The United States Watch Company is a historic factory complex at 260 Charles Street in Waltham, Massachusetts. Built in 1886 and enlarged in 1901, it represents one of the most successful spinoffs of the American Waltham Watch Company, Waltham's dominant watchmaker of the late 19th century. When the complex was listed on the National Register of Historic Places in 1989, it was the last watch factory left in the city.

==Description and history==
The United States Watch Company complex is set on the south side of Charles Street, roughly midway between South Street and Prospect Street amid predominantly residential buildings on the city's west side.
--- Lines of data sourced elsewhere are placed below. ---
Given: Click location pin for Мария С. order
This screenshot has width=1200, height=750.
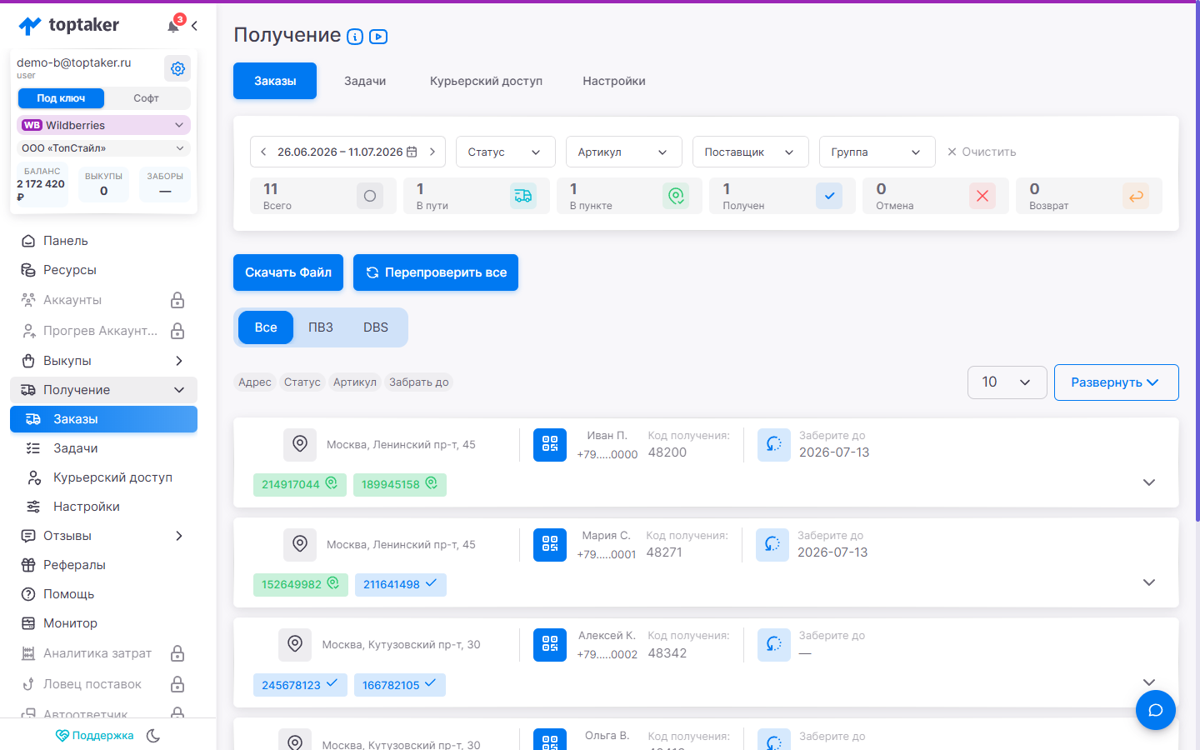Looking at the screenshot, I should (x=300, y=545).
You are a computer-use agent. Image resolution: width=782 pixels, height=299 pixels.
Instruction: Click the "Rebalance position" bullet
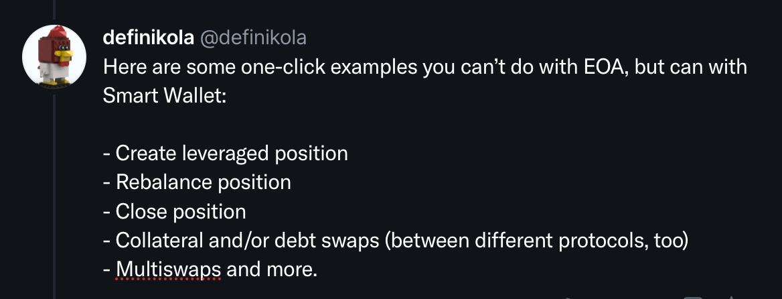[x=197, y=182]
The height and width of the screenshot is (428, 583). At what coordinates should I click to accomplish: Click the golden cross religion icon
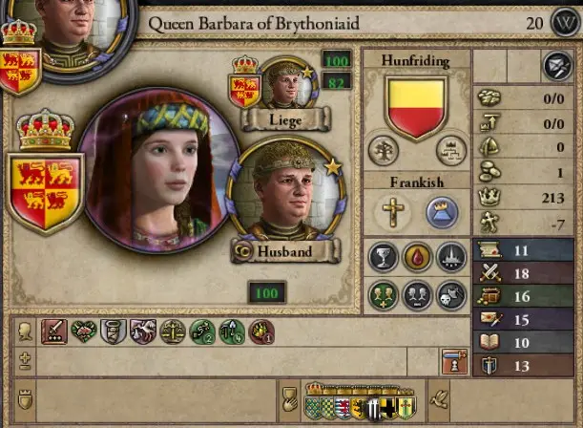coord(392,212)
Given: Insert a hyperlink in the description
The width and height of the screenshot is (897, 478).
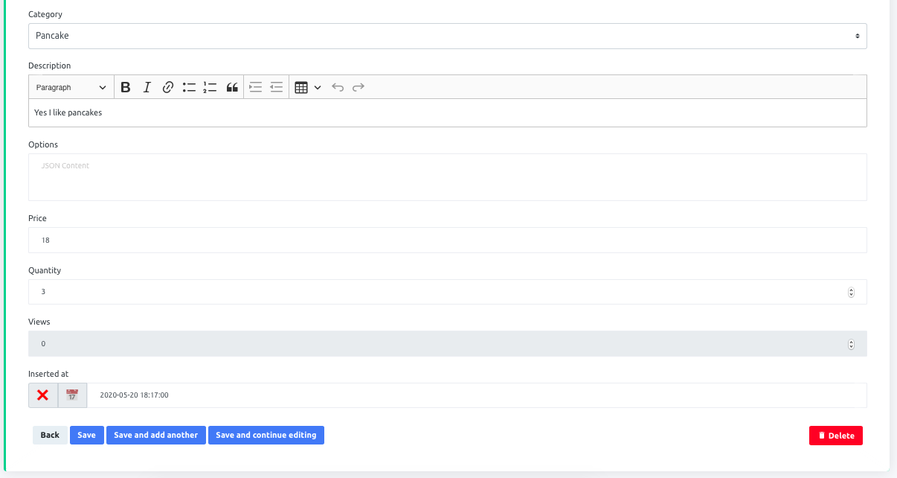Looking at the screenshot, I should pyautogui.click(x=167, y=86).
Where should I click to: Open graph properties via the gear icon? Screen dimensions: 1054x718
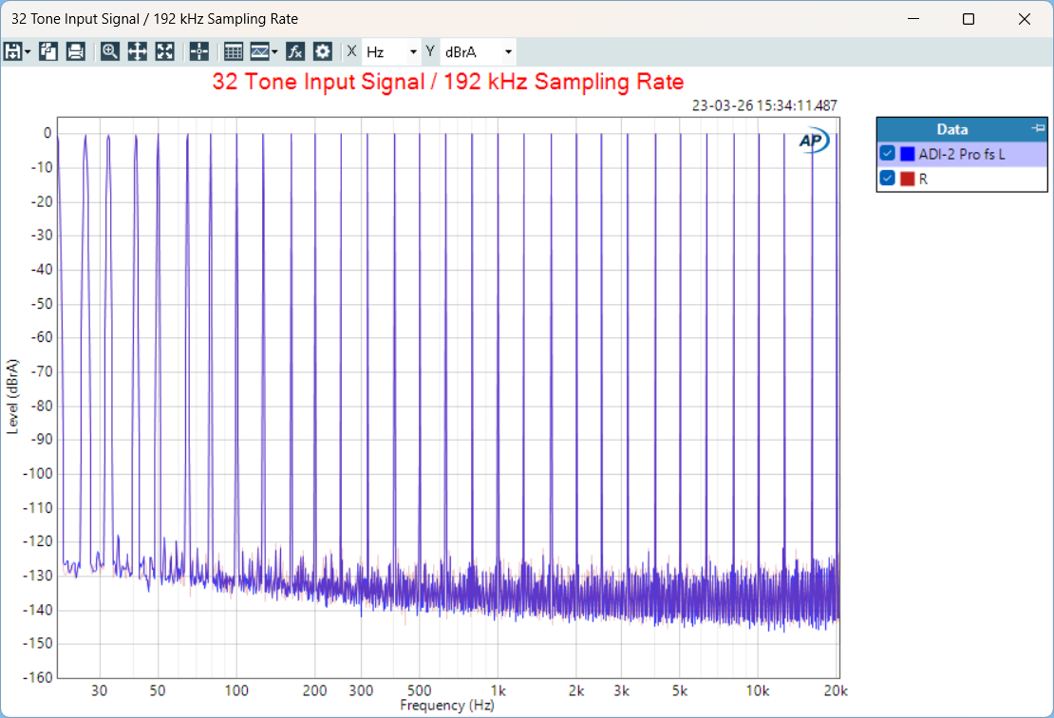(322, 51)
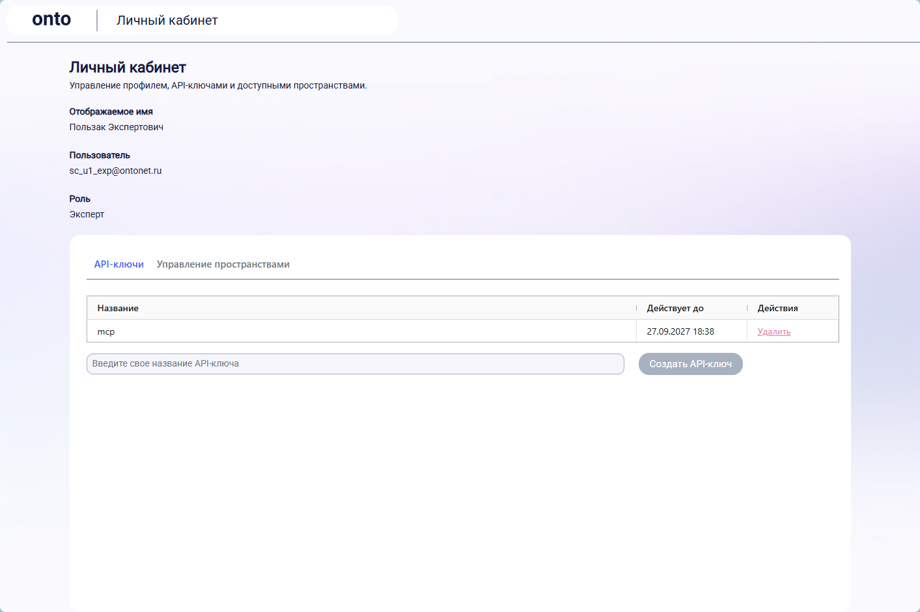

Its main building is a long, roughly T-shaped brick building, three stories in height, with a four-story tower at its center. The tower is the most highly decorated element of the building with a round-arch entrance at the base, with a round clock face on the fourth level, and a pyramidal roof. The main wings are 22 bays wide, whose windows have granite sills and soldier brick lintels. The property also includes a small single-story brick power house, which is connected to the western wing.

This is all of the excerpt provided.